His father, Sumeth Pimtong, now 63, established the business on the bypass road in Chon Buri.
“I started helping my father run the business when I graduated from high school,” said Jatuphon, 35, who is now managing director of Pimtong Charoen Rungruang Co Ltd.
“At the time, there was nobody helping my father to run the business, which had been experiencing a higher volume of casting work. So I decided to discontinue my studies and help my father run the operation, a decision that would allow my younger sister and brother to continue their own studies,” he explained.
Jatuphon said that working at the foundry was not, however, at the outset an easy thing for him to do, as he had no knowledge of casting.
“I needed to work for six years in the operation and stay close to the workers, from whom I was able to learn thoroughly how to cast Buddha statues, and how to mould a figure,” he said.
“I was also able to see both good and bad things from them about the casting work, and these ideas could be used for further improvement of the operation,” he added.
Jatuphon said his father had left his hometown in Chon Buri’s Phanat Nikhom district in search of a living in Bangkok when he was 15.
Sumeth first worked in exchange for meals at Ban Chang Lor, a fine-crafts village renowned for all types of Buddha-image casting, which is a very complicated process.
This was where his father learned his eventual trade, although he took up a series of other occupations for a number of years before establishing his own business, his son said.
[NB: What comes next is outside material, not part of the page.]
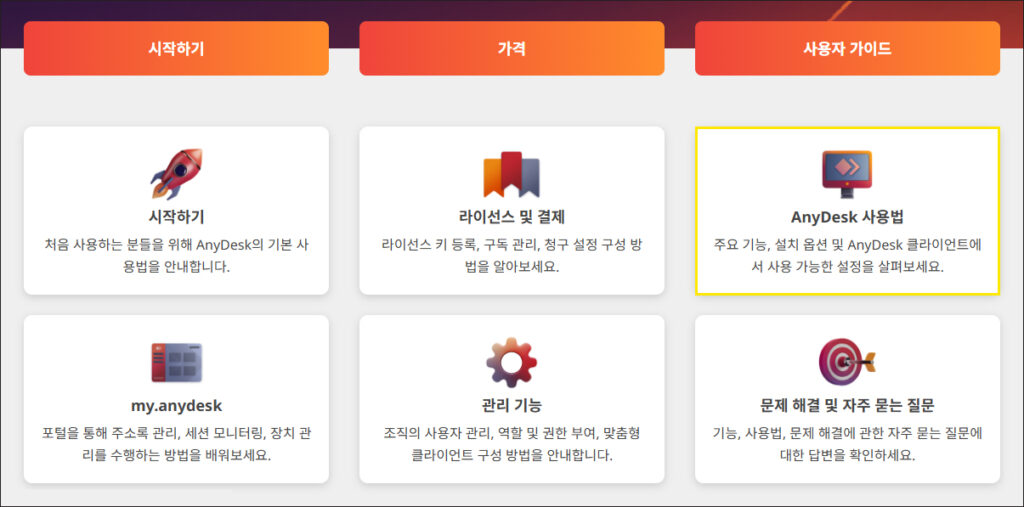The image size is (1024, 507).
Task: Click the description mentioning 주요 기능, 설치 옵션
Action: tap(846, 255)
“About 30 years ago, my father went to Saudi Arabia to work in the oil-rigging business. He was there for about four years, and then came back to Thailand and worked on a pig farm in Chiang Rai for another two years. He then assisted his older brother, who had opened a foundry factory for Buddha statues in Bangkok.
“My father was then a broker for land plots in Phanat Nikhom, before setting up his own foundry for Buddha statues in Chon Buri with an initial investment of only Bt1 million,” Jatuphon said.
The business has since grown and, with Jatuphon at the helm, now generates annual revenue of Bt12 million and has a staff of 30.
However, he said his only concern about the Buddha-image casting business was that there would soon be a shortage of skilled founders, as people were much less interested these days in developing such skills.